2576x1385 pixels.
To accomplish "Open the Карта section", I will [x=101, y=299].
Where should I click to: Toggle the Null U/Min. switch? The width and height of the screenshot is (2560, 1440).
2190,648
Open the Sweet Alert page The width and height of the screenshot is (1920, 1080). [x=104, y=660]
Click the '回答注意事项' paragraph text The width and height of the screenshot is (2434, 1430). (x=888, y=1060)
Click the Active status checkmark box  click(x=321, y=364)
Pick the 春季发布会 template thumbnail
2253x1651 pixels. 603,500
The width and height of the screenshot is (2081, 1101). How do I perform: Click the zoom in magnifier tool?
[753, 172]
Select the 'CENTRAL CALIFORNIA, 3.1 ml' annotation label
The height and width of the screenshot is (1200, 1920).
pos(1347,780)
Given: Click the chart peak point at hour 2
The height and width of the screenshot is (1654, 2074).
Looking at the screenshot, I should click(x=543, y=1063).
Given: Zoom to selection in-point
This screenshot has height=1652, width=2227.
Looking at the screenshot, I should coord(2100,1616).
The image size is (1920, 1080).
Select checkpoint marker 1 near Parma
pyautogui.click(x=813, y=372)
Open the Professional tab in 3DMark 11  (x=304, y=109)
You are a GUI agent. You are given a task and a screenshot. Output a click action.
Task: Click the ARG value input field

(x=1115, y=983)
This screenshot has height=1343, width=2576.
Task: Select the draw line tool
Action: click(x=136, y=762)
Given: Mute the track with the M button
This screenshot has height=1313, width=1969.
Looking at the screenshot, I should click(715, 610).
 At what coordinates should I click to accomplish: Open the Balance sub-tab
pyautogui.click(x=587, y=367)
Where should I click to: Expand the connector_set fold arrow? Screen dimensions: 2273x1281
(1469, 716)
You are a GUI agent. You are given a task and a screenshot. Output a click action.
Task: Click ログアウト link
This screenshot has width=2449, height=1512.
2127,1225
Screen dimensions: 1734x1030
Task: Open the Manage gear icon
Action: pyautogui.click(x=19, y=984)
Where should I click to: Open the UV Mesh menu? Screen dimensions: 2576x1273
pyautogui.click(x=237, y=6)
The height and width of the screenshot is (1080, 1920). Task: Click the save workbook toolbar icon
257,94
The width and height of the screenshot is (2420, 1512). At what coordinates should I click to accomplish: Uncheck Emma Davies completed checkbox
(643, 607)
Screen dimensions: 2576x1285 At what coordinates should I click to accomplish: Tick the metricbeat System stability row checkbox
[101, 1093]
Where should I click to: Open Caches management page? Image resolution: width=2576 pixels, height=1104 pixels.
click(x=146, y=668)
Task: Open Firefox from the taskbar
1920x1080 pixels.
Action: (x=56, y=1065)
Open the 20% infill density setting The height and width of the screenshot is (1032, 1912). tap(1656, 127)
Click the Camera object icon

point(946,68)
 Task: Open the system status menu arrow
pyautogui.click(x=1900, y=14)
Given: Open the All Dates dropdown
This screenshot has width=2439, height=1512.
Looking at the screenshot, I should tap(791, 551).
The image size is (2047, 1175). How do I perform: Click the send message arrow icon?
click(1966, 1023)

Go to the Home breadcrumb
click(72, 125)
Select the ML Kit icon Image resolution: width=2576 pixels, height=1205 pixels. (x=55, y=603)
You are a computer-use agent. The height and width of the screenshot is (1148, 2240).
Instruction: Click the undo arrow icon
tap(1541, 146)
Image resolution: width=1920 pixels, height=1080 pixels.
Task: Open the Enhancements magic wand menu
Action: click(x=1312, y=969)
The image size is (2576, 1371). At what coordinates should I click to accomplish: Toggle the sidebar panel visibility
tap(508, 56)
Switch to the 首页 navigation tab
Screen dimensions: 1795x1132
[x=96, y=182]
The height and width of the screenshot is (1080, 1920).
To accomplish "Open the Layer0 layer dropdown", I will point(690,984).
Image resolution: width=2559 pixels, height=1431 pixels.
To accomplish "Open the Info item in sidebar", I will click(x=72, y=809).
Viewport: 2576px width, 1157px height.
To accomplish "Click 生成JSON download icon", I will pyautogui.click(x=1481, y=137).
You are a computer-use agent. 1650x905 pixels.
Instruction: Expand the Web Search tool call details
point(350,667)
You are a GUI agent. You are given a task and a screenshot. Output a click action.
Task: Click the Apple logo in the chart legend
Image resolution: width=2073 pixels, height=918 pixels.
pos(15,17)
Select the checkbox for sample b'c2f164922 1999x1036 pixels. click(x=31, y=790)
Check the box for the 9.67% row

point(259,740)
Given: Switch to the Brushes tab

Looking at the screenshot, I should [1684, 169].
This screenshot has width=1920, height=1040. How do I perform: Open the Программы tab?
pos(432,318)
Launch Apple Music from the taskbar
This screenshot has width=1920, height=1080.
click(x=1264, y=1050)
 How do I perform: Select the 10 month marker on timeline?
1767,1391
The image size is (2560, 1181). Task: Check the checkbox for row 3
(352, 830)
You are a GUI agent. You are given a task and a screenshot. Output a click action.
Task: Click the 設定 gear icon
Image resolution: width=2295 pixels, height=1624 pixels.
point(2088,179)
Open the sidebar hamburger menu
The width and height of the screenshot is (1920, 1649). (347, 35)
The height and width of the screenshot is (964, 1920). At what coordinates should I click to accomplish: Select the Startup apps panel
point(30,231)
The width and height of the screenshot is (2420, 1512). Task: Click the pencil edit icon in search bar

### WHAT YOU NEED TO DO
If a line in the records has the word "Apple", copy that line.

### WRITTEN ANSWER
Task: Click the Apple logo in the chart legend
Launch Apple Music from the taskbar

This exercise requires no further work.